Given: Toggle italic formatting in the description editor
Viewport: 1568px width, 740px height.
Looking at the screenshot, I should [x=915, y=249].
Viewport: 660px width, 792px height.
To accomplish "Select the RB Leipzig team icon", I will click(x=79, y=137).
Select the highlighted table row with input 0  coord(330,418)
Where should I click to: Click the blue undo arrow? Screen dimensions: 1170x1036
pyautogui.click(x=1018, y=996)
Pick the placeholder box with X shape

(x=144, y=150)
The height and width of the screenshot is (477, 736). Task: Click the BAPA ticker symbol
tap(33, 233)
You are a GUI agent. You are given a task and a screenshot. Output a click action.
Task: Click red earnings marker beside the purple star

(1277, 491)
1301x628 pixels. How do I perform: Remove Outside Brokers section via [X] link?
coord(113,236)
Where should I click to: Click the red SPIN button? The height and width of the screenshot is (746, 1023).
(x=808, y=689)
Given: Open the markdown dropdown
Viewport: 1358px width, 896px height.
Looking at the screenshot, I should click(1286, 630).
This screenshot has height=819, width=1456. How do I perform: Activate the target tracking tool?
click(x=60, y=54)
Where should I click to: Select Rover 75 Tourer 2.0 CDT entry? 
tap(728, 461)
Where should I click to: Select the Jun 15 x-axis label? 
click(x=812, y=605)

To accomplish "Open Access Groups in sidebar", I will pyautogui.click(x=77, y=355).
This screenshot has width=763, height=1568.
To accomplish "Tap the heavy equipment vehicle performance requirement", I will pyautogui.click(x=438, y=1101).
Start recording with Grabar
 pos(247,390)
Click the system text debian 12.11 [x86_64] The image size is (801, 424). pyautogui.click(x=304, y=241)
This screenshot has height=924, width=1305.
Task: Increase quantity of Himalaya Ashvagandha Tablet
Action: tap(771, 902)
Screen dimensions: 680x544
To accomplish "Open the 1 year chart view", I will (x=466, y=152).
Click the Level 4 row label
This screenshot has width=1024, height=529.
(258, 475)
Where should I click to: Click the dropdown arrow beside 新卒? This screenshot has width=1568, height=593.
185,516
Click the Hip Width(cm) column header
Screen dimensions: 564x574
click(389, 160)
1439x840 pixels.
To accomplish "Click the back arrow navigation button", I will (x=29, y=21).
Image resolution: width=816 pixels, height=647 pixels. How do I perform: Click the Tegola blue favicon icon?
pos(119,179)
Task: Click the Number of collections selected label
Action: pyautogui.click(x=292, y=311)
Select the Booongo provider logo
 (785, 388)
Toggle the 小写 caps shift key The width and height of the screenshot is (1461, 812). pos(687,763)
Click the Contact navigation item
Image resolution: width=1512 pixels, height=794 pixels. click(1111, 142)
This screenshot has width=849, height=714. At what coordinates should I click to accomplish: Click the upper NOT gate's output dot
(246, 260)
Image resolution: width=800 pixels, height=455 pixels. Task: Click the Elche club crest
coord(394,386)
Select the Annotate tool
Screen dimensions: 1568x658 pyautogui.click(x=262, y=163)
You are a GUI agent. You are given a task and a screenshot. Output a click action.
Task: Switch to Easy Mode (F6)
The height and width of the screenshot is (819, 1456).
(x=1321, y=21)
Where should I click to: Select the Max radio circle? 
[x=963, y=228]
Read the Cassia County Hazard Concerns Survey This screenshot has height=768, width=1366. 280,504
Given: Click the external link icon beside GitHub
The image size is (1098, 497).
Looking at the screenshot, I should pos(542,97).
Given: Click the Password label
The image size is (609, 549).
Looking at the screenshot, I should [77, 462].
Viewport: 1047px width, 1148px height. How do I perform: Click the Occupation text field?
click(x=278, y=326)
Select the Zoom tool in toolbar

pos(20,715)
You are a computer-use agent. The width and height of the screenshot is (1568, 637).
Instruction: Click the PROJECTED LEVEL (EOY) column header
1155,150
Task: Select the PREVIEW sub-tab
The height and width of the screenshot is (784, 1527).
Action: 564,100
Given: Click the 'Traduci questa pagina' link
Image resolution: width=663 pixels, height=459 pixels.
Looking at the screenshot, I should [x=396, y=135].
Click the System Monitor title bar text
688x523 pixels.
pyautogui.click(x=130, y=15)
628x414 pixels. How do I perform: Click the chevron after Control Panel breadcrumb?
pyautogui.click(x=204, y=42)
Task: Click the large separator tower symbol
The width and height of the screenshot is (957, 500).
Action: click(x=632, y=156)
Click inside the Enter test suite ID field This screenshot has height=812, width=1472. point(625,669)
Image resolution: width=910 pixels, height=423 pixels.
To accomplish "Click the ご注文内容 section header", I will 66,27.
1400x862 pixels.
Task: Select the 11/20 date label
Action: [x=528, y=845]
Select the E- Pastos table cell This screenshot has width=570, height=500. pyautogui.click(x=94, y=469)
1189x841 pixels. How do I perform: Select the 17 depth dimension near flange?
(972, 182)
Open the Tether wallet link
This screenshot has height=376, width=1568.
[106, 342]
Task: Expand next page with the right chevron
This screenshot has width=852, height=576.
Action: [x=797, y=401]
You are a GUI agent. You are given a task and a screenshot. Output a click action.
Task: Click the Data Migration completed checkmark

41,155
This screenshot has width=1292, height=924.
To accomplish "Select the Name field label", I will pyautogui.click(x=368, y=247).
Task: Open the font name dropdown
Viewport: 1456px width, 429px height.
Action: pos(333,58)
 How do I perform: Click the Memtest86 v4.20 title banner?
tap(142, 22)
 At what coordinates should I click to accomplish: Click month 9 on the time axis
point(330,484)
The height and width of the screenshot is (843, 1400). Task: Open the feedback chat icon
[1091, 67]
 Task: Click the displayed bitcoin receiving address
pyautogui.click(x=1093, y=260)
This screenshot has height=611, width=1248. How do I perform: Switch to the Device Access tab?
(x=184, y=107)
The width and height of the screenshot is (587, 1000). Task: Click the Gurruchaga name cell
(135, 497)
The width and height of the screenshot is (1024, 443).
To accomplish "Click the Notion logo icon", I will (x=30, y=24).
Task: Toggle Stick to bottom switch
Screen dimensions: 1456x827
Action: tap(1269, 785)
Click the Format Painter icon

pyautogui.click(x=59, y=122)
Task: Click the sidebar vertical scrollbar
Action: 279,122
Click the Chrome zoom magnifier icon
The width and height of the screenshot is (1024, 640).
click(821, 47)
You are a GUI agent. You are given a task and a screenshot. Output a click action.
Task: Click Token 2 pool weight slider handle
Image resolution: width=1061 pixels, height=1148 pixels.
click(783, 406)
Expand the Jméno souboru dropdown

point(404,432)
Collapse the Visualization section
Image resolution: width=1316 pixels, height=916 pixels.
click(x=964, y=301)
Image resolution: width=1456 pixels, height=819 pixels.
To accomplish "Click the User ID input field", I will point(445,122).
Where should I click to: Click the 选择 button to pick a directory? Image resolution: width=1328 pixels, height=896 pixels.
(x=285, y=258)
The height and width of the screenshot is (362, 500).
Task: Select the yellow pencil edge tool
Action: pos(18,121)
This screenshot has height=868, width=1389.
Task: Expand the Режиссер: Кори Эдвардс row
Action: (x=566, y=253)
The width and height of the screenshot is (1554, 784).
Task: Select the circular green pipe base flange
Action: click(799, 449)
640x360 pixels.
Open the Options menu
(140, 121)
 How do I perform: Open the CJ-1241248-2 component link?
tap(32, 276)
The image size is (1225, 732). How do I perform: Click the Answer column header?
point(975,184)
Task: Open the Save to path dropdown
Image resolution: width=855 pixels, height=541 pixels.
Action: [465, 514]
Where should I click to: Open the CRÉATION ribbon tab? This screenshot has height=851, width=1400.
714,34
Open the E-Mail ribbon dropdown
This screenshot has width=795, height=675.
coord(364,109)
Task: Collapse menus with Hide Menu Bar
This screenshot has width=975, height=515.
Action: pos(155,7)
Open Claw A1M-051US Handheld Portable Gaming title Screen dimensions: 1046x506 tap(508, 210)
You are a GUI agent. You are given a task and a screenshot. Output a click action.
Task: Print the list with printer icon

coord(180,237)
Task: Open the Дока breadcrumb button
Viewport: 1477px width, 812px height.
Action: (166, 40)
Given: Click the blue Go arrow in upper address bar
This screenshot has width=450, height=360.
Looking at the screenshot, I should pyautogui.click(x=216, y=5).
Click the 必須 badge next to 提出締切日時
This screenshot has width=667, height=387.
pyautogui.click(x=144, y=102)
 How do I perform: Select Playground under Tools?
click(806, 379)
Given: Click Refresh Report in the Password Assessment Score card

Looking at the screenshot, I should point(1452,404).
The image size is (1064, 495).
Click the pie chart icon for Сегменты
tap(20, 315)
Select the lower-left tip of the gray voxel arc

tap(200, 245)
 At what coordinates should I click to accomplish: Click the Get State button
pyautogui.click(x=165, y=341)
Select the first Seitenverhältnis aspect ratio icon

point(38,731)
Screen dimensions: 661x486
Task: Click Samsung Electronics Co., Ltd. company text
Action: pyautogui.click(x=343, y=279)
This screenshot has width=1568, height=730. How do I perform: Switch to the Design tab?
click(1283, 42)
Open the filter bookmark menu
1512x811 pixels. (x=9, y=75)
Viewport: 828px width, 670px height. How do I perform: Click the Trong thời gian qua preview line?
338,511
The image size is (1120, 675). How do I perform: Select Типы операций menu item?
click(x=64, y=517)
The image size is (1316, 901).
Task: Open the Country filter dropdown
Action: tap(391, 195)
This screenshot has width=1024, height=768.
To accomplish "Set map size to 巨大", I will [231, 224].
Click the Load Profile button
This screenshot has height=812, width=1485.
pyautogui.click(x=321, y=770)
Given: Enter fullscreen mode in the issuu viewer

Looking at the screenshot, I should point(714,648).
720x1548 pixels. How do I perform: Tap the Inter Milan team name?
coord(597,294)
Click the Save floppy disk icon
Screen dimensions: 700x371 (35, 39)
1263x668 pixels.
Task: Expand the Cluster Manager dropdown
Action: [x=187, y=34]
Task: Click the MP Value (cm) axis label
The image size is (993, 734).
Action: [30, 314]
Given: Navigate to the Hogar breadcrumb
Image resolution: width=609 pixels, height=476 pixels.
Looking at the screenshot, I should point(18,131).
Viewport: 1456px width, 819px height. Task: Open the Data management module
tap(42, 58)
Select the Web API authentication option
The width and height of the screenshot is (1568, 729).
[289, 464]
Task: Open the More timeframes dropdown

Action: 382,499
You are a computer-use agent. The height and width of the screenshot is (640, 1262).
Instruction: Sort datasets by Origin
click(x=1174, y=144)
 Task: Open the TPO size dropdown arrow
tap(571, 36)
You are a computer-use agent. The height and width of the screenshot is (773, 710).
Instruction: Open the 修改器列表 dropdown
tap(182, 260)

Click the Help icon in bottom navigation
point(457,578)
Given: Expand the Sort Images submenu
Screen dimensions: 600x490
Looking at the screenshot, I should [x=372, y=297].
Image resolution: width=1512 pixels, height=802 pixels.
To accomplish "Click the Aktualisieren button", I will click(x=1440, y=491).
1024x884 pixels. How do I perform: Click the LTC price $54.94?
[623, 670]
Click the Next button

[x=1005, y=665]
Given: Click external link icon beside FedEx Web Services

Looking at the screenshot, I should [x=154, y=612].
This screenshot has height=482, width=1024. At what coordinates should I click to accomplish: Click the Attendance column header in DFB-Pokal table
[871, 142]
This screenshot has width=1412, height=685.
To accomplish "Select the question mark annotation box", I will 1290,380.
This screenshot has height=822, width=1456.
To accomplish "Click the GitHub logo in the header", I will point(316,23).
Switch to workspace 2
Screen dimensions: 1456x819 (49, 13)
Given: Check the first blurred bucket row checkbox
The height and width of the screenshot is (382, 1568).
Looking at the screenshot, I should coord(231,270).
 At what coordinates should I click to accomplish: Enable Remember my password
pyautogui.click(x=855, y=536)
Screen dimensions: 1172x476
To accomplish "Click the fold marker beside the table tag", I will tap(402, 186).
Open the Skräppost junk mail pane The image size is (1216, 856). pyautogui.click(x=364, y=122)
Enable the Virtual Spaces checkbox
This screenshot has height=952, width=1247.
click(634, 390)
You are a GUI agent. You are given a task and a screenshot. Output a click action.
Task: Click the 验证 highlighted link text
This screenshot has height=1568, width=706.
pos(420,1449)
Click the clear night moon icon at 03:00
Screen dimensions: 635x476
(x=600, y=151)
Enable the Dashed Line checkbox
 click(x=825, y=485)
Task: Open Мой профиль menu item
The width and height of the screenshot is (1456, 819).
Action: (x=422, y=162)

→ **Aim**
Collect every line of the records that contains the word "Save".

→ **Expected answer**
Task: Open the Save to path dropdown
Click the Save floppy disk icon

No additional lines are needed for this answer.